§ **Document text**
[Start of Attachment]
On the deployed wasm32-hwjs glibc image, hexdump <file> (util-linux, argv form) fails:

$ printf ABC > /tmp/f && hexdump -C /tmp/f
hexdump: /tmp/f: Function not implemented

while reading the same file on stdin works:

$ printf ABC | hexdump -C
00000000  41 42 43                                          |ABC|

and coreutils od /tmp/f reads the file fine. So it is not a file/VFS problem — it is specific to how hexdump opens a named file.

Root cause

util-linux hexdump opens a named file by reopening it onto stdin: freopen(name, "r", stdin) (text-utils/hexdump-display.c:next()). On glibc 2.43 freopen implements the fd move with dup3(newfd, 0, 0). In arch/wasm32/kernel/syscall_table.c the dup3 slot (x86_64 #292) is default-NULLdup (#32), dup2 (#33) and fcntl (#72) are wired, but dup3 is not — so do_syscall returns -ENOSYS, freopen returns NULL, and hexdump reports the errno. od uses a plain open()/fopen() with no fd move, which is why it is unaffected.
[End of Attachment]
§ **Request 1**
Answer these from the hexdump bug report, one line each:
(a) What error does hexdump print when it is given /tmp/f as an argument?
(b) Which coreutils tool reads /tmp/f without trouble?
(c) On glibc 2.43, what call does freopen use to move the file descriptor?
§ **Request 2**
Pick up the hexdump bug report after its final sentence and keep writing it.

§ **The data**
[Start of Attachment]
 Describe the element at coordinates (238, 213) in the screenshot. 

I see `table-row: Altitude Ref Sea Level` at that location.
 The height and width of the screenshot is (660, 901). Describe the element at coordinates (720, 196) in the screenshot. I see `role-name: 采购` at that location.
[End of Attachment]
§ **Answer 1**
(a) hexdump: /tmp/f: Function not implemented
(b) od
(c) dup3(newfd, 0, 0)

§ **Answer 2**
This is not hexdump-specific: any freopen() user, and any direct dup3(2) caller, hits -ENOSYS on this kernel.

Reproduction

Deployed machine: sasha/core-image-brintos-emcraft-glibc (util-linux 2.39.3, glibc 2.43). In the browser terminal:

printf ABC > /tmp/f && hexdump -C /tmp/f      # -> hexdump: /tmp/f: Function not implemented
printf ABC | hexdump -C                       # -> 00000000  41 42 43  |ABC|  (works)

Evidence in-tree: grep -nE '\[(32|33|292)\]\s*=' arch/wasm32/kernel/syscall_table.c shows [32]/[33] wired and no [292].

Proposed fix

Wire dup3 in the wasm32 table, in the same shape as the existing dup2 entry (3-arg: dup3(oldfd, newfd, flags)):

--- a/arch/wasm32/kernel/syscall_table.c
+++ b/arch/wasm32/kernel/syscall_table.c
@@
 extern long sys_dup2(unsigned int oldfd, unsigned int newfd);
+extern long sys_dup3(unsigned int oldfd, unsigned int newfd, int flags);
@@
 static long w_sys_dup2(long a0, long a1, long a2, long a3, long a4, long a5)
 { IGNORE_TAIL_4; return sys_dup2((unsigned int)a0, (unsigned int)a1); }
+
+/* dup3(oldfd, newfd, flags) — 3 args (glibc freopen()/dup2 -> dup3) */
+static long w_sys_dup3(long a0, long a1, long a2, long a3, long a4, long a5)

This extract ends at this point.